### RECORDS SUPPLIED:
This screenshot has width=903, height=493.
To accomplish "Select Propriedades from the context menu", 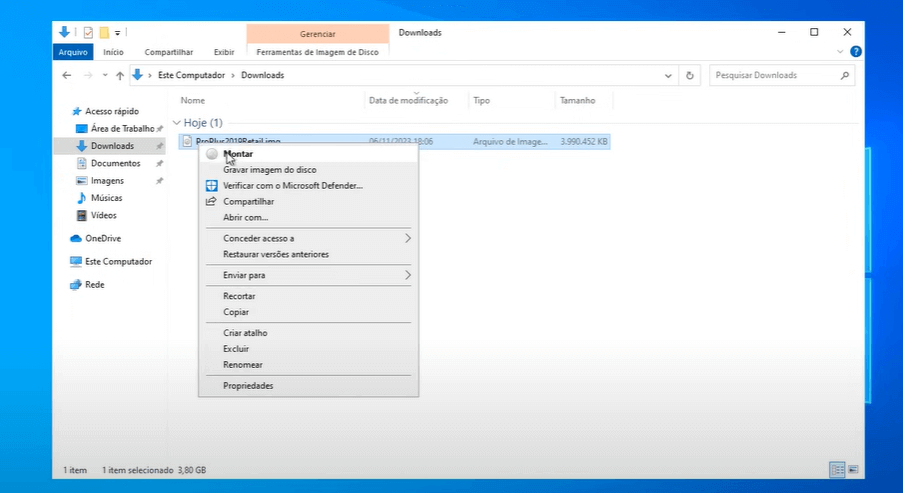I will (248, 385).
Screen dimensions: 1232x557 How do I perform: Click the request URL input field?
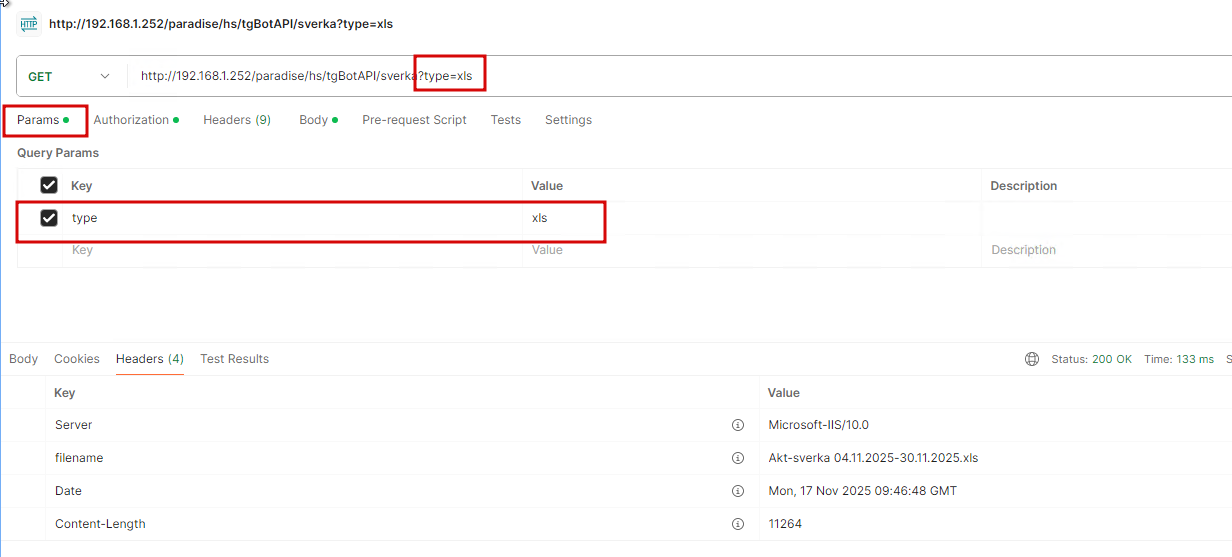[700, 76]
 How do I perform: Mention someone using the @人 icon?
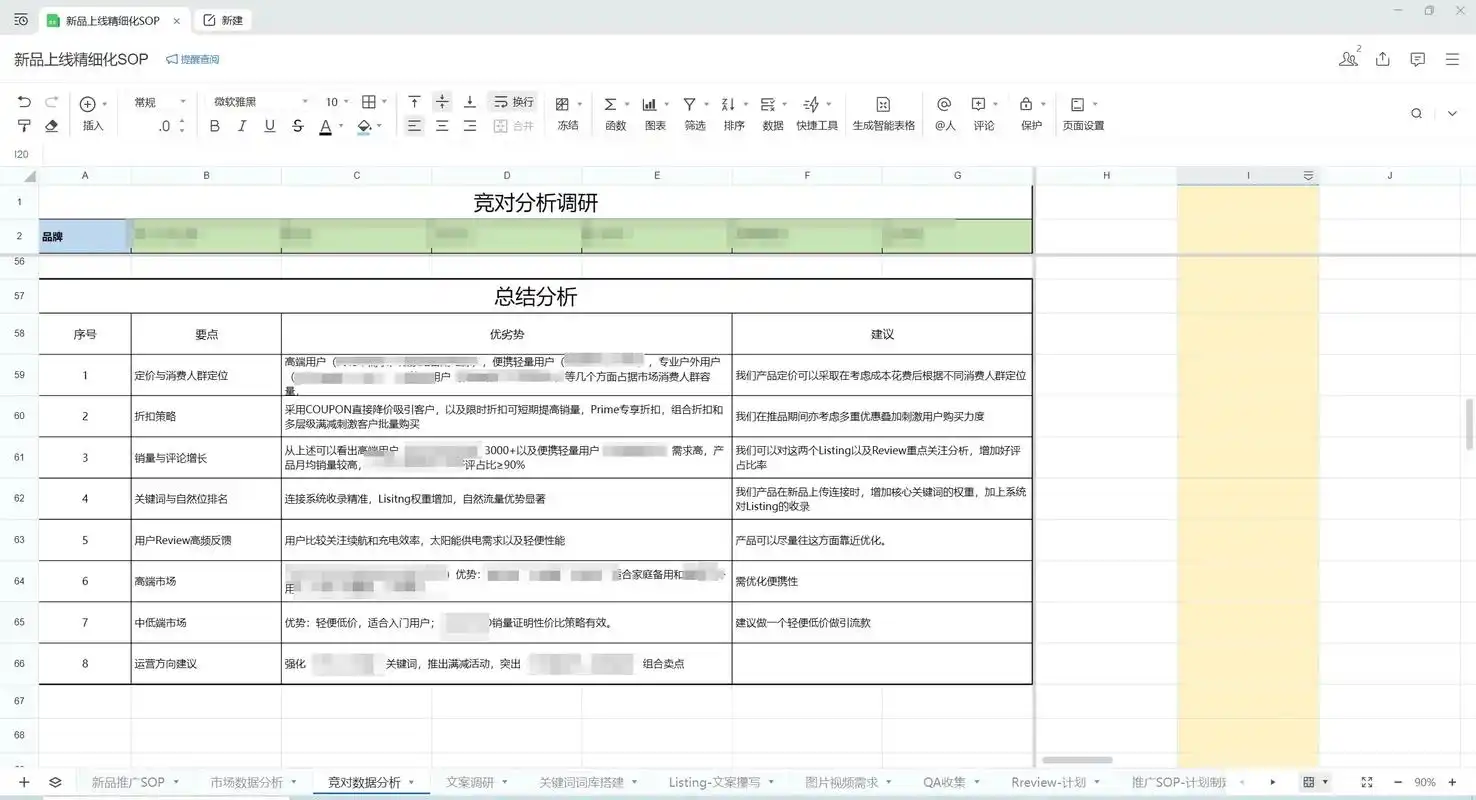point(943,112)
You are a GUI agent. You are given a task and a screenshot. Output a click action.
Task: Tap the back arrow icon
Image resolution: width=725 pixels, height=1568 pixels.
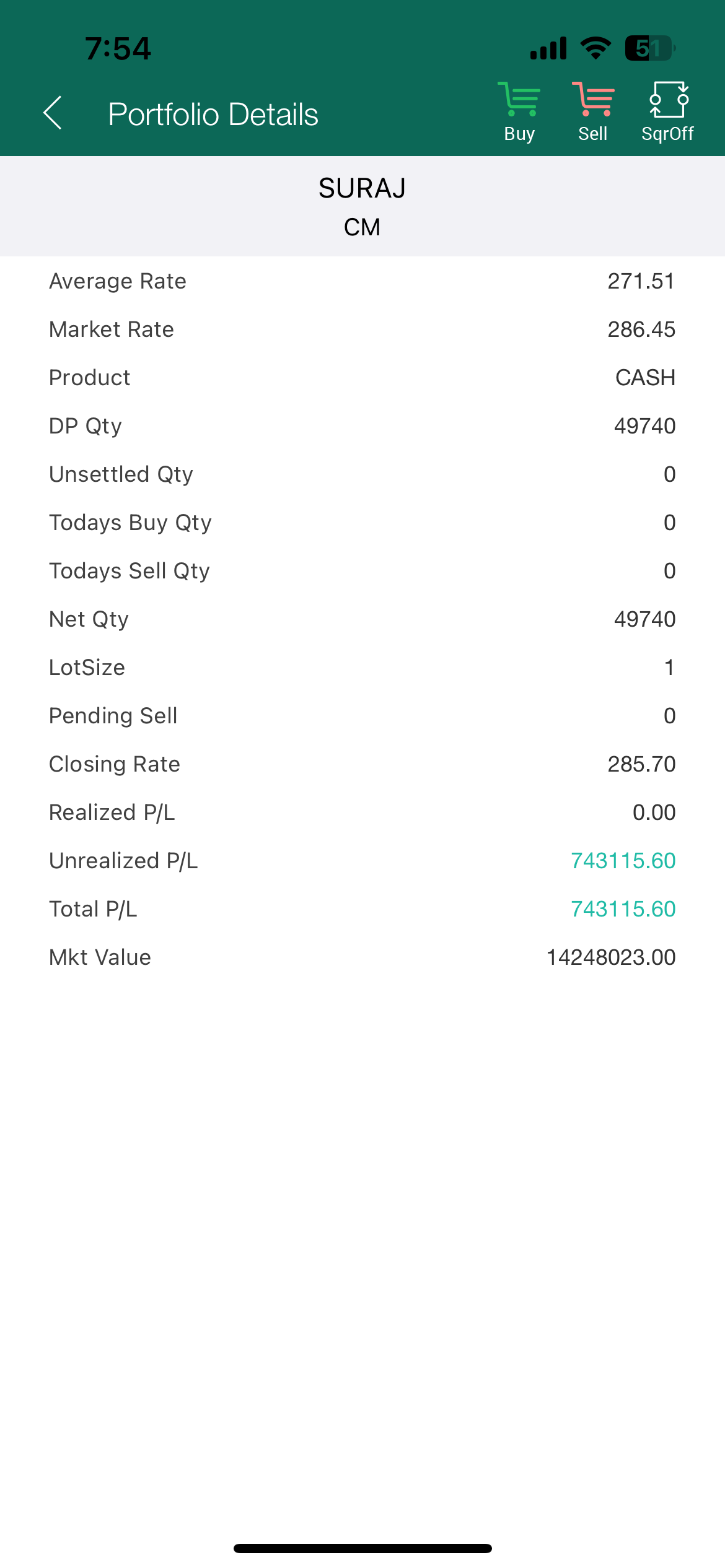pos(53,113)
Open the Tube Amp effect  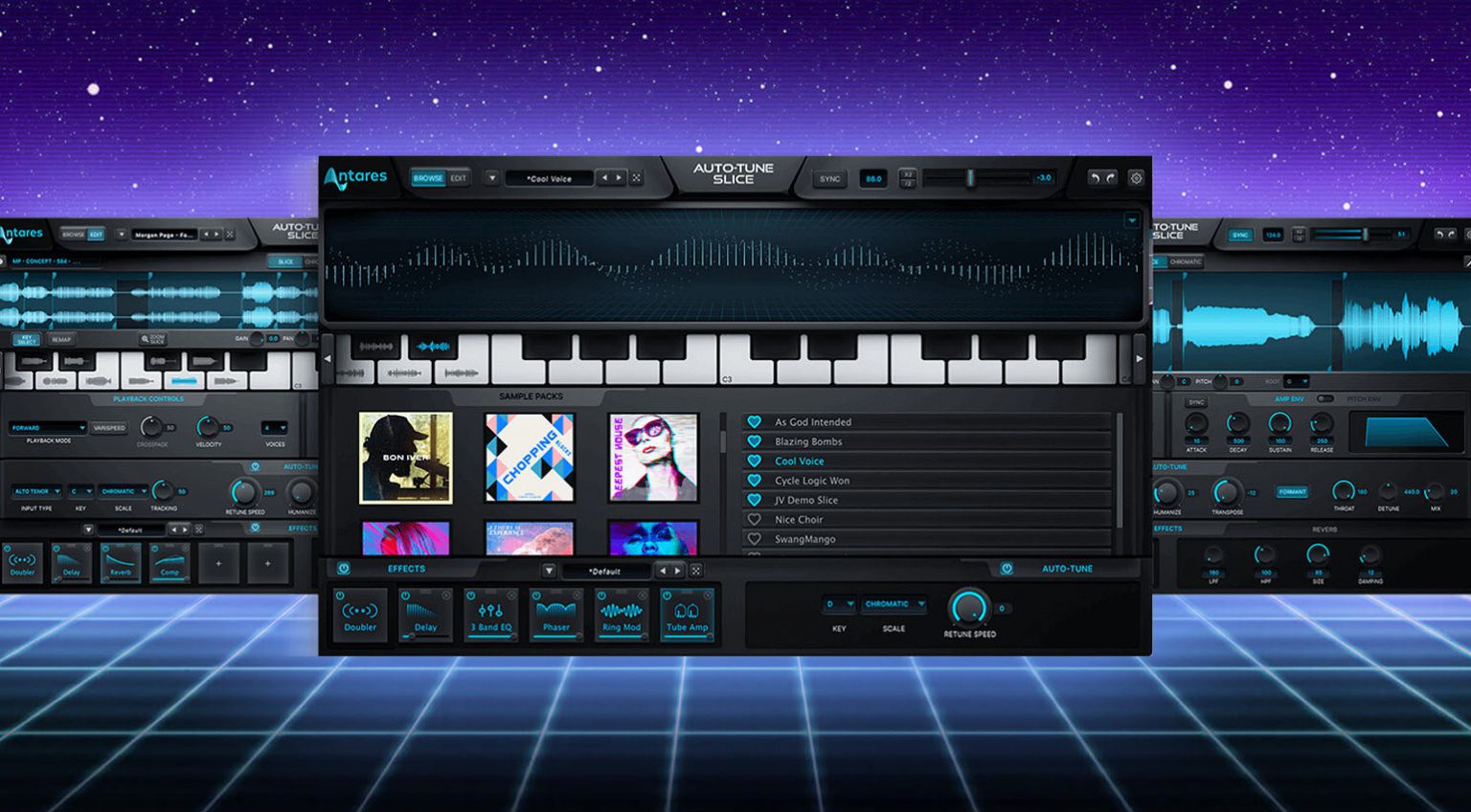click(688, 616)
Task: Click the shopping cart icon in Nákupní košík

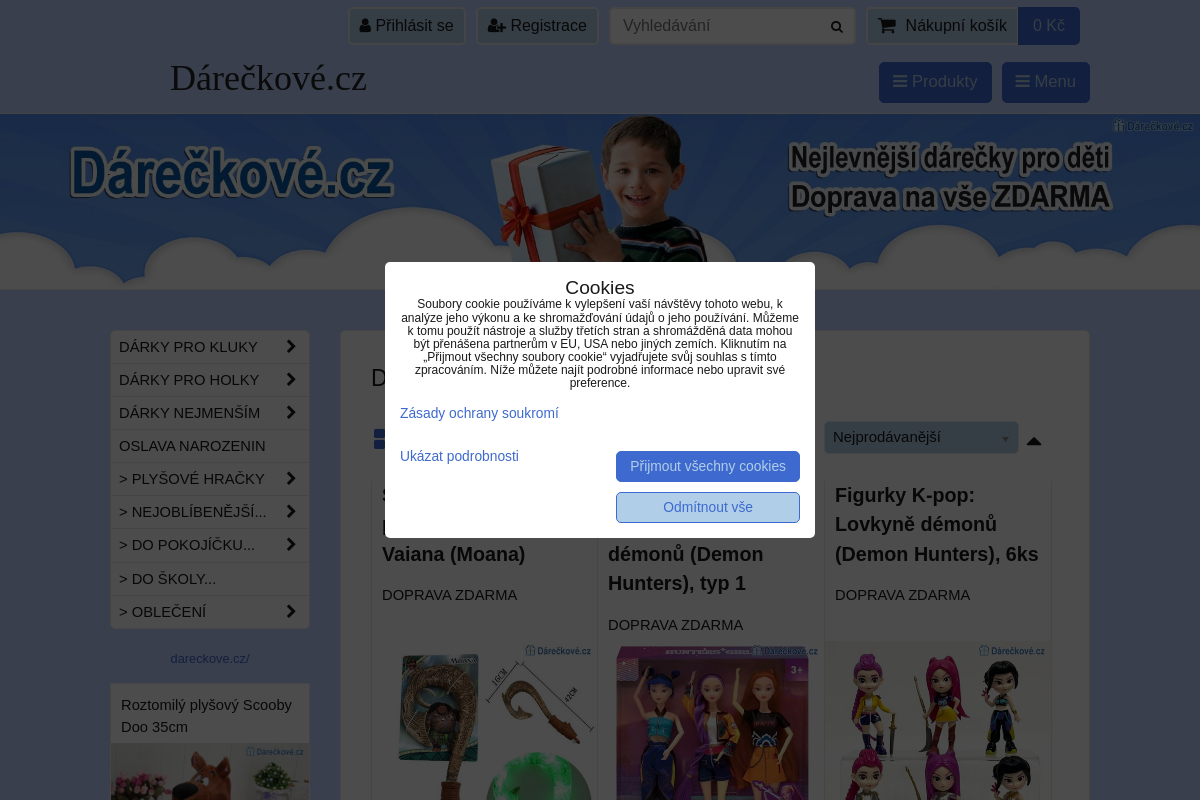Action: [886, 25]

### GIVEN INSTRUCTION:
Recast everything in the listing from the line containing "Screen dimensions: 1232x557" down to the line containing "point(943,112)" as a JSON list of strings, one string per line, with blank lines left out. Leave the pictures out.

### ANSWER BELOW:
[
  "Screen dimensions: 1232x557 How do I perform: Click the request URL input field?",
  "[700, 76]",
  " How do I perform: Mention someone using the @人 icon?",
  "point(943,112)"
]